A senior official at the OECD is the latest to denounce commissioner Hayne’s recommendation to abolish lender-paid commissions to brokers, arguing that it would be counterintuitive to competition.
Greg Medcraft, the director of the OECD Directorate for Financial and Enterprise Affairs, is the latest to condemn the abolition of lender-paid broker commissions, as recommended by commissioner Kenneth Hayne in his final royal commission report, saying that the proposal is “absolute rubbish”, according to media reports.
“You have to balance competition with consumer protection,” he told academic Justin O’Brien as part of The Trust Project and the AFR.
“Mortgage brokers have brought a lot of value to competition to Australia… This [recommendation to ban commissions] is absolute rubbish. It is so anti-competitive.”
Mr Medcraft, who was the former chair of the Australian Securities and Investments Commission (ASIC) and was at the helm of the regulator during its Review of Mortgage Broker Remuneration, additionally denounced commissioner Hayne’s suggestion to introduce a borrower-pays broker remuneration model.
He has previously stated that he believed brokers deliver "great consumer outcomes".
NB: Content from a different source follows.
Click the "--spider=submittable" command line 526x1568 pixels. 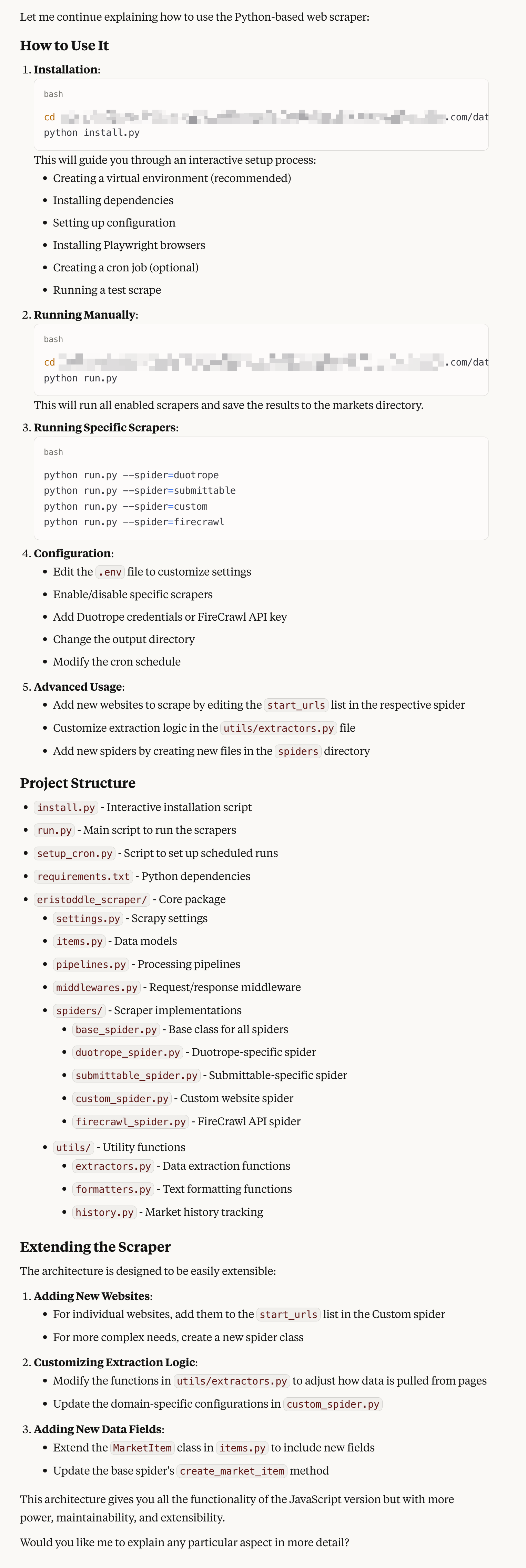(x=140, y=491)
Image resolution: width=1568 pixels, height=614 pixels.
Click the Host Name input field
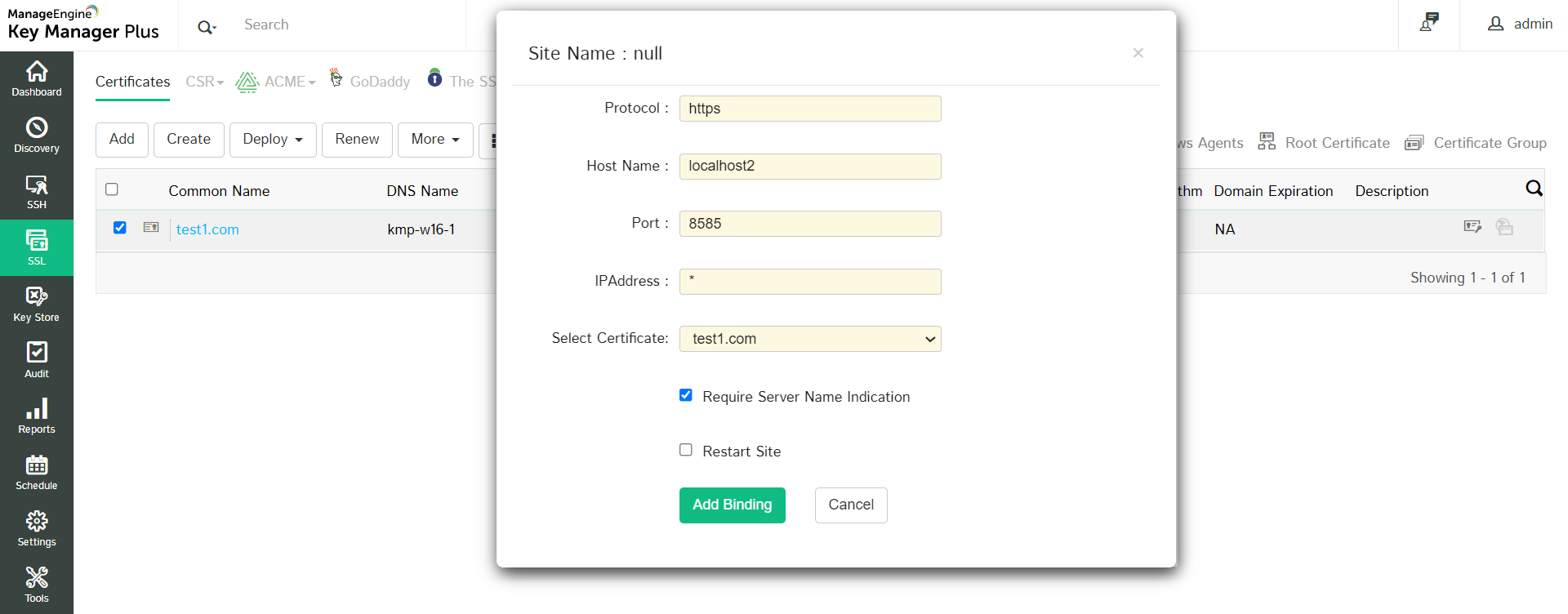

He joins a long line of critics to warn of the adverse consequences of banning lender-paid broker commissions and introducing a borrower-pays model, such as the probability that it would stifle competition in the mortgage market and drive cash-strapped customers into banks with sizeable branch networks.
The widespread condemnation by the industry played a role in the major political parties backpedalling from their initial commitment to implement commissioner Hayne’s 76 recommendations.
Following campaigning and lobbying efforts by the broking industry, the Liberal Party announced that, if re-elected in the next federal election on 18 May 2019, it would look at reviewing the impacts of removing trail in three years’ time rather than abolishing it next year as originally announced, while the Labor Party proposed that lenders instead pay brokers a standardised upfront commission as a proportion of the loan amount. It suggested that commissions be capped at a fixed rate of 1.1 per cent.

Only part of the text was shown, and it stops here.